• What the exercise asks
With no addition or omission, return the entries below.

------------------------------------------------------------

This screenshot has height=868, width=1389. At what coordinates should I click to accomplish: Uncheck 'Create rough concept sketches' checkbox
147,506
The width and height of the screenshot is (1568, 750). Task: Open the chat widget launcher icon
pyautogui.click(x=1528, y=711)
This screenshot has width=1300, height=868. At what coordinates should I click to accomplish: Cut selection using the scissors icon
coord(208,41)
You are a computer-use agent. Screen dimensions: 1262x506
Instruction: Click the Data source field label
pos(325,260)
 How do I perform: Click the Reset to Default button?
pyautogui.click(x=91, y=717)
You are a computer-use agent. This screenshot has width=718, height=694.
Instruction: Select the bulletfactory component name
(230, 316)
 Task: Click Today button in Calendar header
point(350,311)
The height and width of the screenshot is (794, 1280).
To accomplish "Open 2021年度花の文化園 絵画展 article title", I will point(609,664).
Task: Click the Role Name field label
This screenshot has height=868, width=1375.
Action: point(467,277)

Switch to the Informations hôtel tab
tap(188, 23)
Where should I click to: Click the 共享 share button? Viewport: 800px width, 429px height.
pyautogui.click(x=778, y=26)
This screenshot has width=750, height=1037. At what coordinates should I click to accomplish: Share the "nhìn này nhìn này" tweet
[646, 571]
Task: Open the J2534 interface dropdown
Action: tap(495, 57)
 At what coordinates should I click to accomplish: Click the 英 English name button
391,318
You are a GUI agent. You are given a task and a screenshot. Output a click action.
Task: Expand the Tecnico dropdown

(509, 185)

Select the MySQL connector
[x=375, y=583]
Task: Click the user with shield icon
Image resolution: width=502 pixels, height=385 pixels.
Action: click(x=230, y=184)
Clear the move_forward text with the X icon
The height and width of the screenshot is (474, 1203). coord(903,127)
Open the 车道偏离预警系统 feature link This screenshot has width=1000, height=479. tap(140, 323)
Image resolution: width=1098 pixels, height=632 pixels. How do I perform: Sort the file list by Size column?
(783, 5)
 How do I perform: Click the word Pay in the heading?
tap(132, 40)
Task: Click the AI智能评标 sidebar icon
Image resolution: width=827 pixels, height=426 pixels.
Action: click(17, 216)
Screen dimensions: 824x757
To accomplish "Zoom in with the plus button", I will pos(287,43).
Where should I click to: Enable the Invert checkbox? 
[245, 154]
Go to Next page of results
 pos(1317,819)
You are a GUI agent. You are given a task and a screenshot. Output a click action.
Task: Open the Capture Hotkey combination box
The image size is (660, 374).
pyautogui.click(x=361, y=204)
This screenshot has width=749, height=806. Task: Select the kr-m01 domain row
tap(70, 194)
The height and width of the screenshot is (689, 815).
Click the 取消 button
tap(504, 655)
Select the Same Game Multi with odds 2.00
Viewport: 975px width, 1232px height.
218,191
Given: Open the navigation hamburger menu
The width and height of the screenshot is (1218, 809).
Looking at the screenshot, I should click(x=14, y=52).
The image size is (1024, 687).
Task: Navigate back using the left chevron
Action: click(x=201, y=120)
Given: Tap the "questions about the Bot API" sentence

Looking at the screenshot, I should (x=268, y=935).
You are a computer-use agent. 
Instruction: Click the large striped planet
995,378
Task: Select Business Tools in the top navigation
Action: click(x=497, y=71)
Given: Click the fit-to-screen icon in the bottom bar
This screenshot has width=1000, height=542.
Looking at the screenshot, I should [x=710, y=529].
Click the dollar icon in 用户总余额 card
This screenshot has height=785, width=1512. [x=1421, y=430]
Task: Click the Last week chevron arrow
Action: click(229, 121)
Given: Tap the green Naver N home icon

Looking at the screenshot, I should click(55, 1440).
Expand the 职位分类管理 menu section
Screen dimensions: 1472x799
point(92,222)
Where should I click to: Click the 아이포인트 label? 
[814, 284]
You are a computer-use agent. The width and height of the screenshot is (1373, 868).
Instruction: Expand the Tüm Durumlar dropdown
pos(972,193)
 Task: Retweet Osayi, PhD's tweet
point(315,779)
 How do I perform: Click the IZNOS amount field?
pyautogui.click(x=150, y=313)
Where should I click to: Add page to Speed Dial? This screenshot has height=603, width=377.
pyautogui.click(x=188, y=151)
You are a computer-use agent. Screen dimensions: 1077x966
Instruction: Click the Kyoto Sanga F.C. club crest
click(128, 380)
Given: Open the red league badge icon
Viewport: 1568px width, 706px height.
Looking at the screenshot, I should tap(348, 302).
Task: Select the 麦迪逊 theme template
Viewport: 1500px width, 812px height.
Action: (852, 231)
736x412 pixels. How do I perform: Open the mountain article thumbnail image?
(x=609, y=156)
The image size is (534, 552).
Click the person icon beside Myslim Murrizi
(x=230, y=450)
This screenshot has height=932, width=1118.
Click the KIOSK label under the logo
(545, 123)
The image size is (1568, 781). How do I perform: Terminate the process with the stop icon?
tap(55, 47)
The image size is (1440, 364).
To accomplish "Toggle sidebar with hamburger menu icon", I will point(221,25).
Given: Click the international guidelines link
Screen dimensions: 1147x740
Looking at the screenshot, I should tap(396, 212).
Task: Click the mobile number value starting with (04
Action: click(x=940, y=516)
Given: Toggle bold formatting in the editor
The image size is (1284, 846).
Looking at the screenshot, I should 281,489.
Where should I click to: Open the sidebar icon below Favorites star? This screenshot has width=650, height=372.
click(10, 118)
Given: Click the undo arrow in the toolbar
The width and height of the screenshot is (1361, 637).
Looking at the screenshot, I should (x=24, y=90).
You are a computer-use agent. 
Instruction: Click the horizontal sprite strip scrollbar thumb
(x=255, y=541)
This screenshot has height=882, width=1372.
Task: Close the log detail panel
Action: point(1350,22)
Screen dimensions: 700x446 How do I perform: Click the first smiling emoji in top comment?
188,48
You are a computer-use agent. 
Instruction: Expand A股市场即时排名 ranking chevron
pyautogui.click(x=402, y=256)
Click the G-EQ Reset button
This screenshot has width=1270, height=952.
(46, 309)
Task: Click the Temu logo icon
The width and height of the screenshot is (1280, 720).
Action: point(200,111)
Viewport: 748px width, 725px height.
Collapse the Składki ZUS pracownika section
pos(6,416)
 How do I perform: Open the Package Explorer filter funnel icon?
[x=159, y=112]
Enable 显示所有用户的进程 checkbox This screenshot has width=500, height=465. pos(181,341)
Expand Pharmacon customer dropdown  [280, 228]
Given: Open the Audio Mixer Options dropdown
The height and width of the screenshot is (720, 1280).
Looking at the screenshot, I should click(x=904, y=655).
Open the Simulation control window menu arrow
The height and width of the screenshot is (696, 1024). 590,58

------------------------------------------------------------

• Your solution
This screenshot has height=868, width=1389. At what coordinates should I click to accomplish: Uncheck 'Create rough concept sketches' checkbox
147,506
The width and height of the screenshot is (1568, 750). Task: Open the chat widget launcher icon
pyautogui.click(x=1528, y=711)
This screenshot has width=1300, height=868. At what coordinates should I click to accomplish: Cut selection using the scissors icon
coord(208,41)
You are a computer-use agent. Screen dimensions: 1262x506
Instruction: Click the Data source field label
pos(325,260)
 How do I perform: Click the Reset to Default button?
pyautogui.click(x=91, y=717)
You are a computer-use agent. This screenshot has width=718, height=694.
Instruction: Select the bulletfactory component name
(230, 316)
 Task: Click Today button in Calendar header
point(350,311)
The height and width of the screenshot is (794, 1280).
To accomplish "Open 2021年度花の文化園 絵画展 article title", I will point(609,664).
Task: Click the Role Name field label
This screenshot has height=868, width=1375.
Action: point(467,277)

Switch to the Informations hôtel tab
tap(188, 23)
Where should I click to: Click the 共享 share button? Viewport: 800px width, 429px height.
pyautogui.click(x=778, y=26)
This screenshot has width=750, height=1037. At what coordinates should I click to accomplish: Share the "nhìn này nhìn này" tweet
[646, 571]
Task: Open the J2534 interface dropdown
Action: tap(495, 57)
 At what coordinates should I click to accomplish: Click the 英 English name button
391,318
You are a GUI agent. You are given a task and a screenshot. Output a click action.
Task: Expand the Tecnico dropdown

(509, 185)

Select the MySQL connector
[x=375, y=583]
Task: Click the user with shield icon
Image resolution: width=502 pixels, height=385 pixels.
Action: click(x=230, y=184)
Clear the move_forward text with the X icon
The height and width of the screenshot is (474, 1203). coord(903,127)
Open the 车道偏离预警系统 feature link This screenshot has width=1000, height=479. tap(140, 323)
Image resolution: width=1098 pixels, height=632 pixels. How do I perform: Sort the file list by Size column?
(783, 5)
 How do I perform: Click the word Pay in the heading?
tap(132, 40)
Task: Click the AI智能评标 sidebar icon
Image resolution: width=827 pixels, height=426 pixels.
Action: click(17, 216)
Screen dimensions: 824x757
To accomplish "Zoom in with the plus button", I will pos(287,43).
Where should I click to: Enable the Invert checkbox? 
[245, 154]
Go to Next page of results
 pos(1317,819)
You are a GUI agent. You are given a task and a screenshot. Output a click action.
Task: Open the Capture Hotkey combination box
The image size is (660, 374).
pyautogui.click(x=361, y=204)
This screenshot has width=749, height=806. Task: Select the kr-m01 domain row
tap(70, 194)
The height and width of the screenshot is (689, 815).
Click the 取消 button
tap(504, 655)
Select the Same Game Multi with odds 2.00
Viewport: 975px width, 1232px height.
218,191
Given: Open the navigation hamburger menu
The width and height of the screenshot is (1218, 809).
Looking at the screenshot, I should click(x=14, y=52).
The image size is (1024, 687).
Task: Navigate back using the left chevron
Action: click(x=201, y=120)
Given: Tap the "questions about the Bot API" sentence

Looking at the screenshot, I should (x=268, y=935).
You are a computer-use agent. 
Instruction: Click the large striped planet
995,378
Task: Select Business Tools in the top navigation
Action: click(x=497, y=71)
Given: Click the fit-to-screen icon in the bottom bar
This screenshot has width=1000, height=542.
Looking at the screenshot, I should [x=710, y=529].
Click the dollar icon in 用户总余额 card
This screenshot has height=785, width=1512. [x=1421, y=430]
Task: Click the Last week chevron arrow
Action: click(229, 121)
Given: Tap the green Naver N home icon

Looking at the screenshot, I should click(55, 1440).
Expand the 职位分类管理 menu section
Screen dimensions: 1472x799
point(92,222)
Where should I click to: Click the 아이포인트 label? 
[814, 284]
You are a computer-use agent. The width and height of the screenshot is (1373, 868).
Instruction: Expand the Tüm Durumlar dropdown
pos(972,193)
 Task: Retweet Osayi, PhD's tweet
point(315,779)
 How do I perform: Click the IZNOS amount field?
pyautogui.click(x=150, y=313)
Where should I click to: Add page to Speed Dial? This screenshot has height=603, width=377.
pyautogui.click(x=188, y=151)
You are a computer-use agent. Screen dimensions: 1077x966
Instruction: Click the Kyoto Sanga F.C. club crest
click(128, 380)
Given: Open the red league badge icon
Viewport: 1568px width, 706px height.
Looking at the screenshot, I should tap(348, 302).
Task: Select the 麦迪逊 theme template
Viewport: 1500px width, 812px height.
Action: (852, 231)
736x412 pixels. How do I perform: Open the mountain article thumbnail image?
(x=609, y=156)
The image size is (534, 552).
Click the person icon beside Myslim Murrizi
(x=230, y=450)
This screenshot has height=932, width=1118.
Click the KIOSK label under the logo
(545, 123)
The image size is (1568, 781). How do I perform: Terminate the process with the stop icon?
tap(55, 47)
The image size is (1440, 364).
To accomplish "Toggle sidebar with hamburger menu icon", I will point(221,25).
Given: Click the international guidelines link
Screen dimensions: 1147x740
Looking at the screenshot, I should tap(396, 212).
Task: Click the mobile number value starting with (04
Action: click(x=940, y=516)
Given: Toggle bold formatting in the editor
The image size is (1284, 846).
Looking at the screenshot, I should 281,489.
Where should I click to: Open the sidebar icon below Favorites star? This screenshot has width=650, height=372.
click(10, 118)
Given: Click the undo arrow in the toolbar
The width and height of the screenshot is (1361, 637).
Looking at the screenshot, I should (x=24, y=90).
You are a computer-use agent. 
Instruction: Click the horizontal sprite strip scrollbar thumb
(x=255, y=541)
This screenshot has height=882, width=1372.
Task: Close the log detail panel
Action: point(1350,22)
Screen dimensions: 700x446 How do I perform: Click the first smiling emoji in top comment?
188,48
You are a computer-use agent. 
Instruction: Expand A股市场即时排名 ranking chevron
pyautogui.click(x=402, y=256)
Click the G-EQ Reset button
This screenshot has width=1270, height=952.
(46, 309)
Task: Click the Temu logo icon
The width and height of the screenshot is (1280, 720).
Action: point(200,111)
Viewport: 748px width, 725px height.
Collapse the Składki ZUS pracownika section
pos(6,416)
 How do I perform: Open the Package Explorer filter funnel icon?
[x=159, y=112]
Enable 显示所有用户的进程 checkbox This screenshot has width=500, height=465. pos(181,341)
Expand Pharmacon customer dropdown  [280, 228]
Given: Open the Audio Mixer Options dropdown
The height and width of the screenshot is (720, 1280).
Looking at the screenshot, I should click(x=904, y=655).
Open the Simulation control window menu arrow
The height and width of the screenshot is (696, 1024). 590,58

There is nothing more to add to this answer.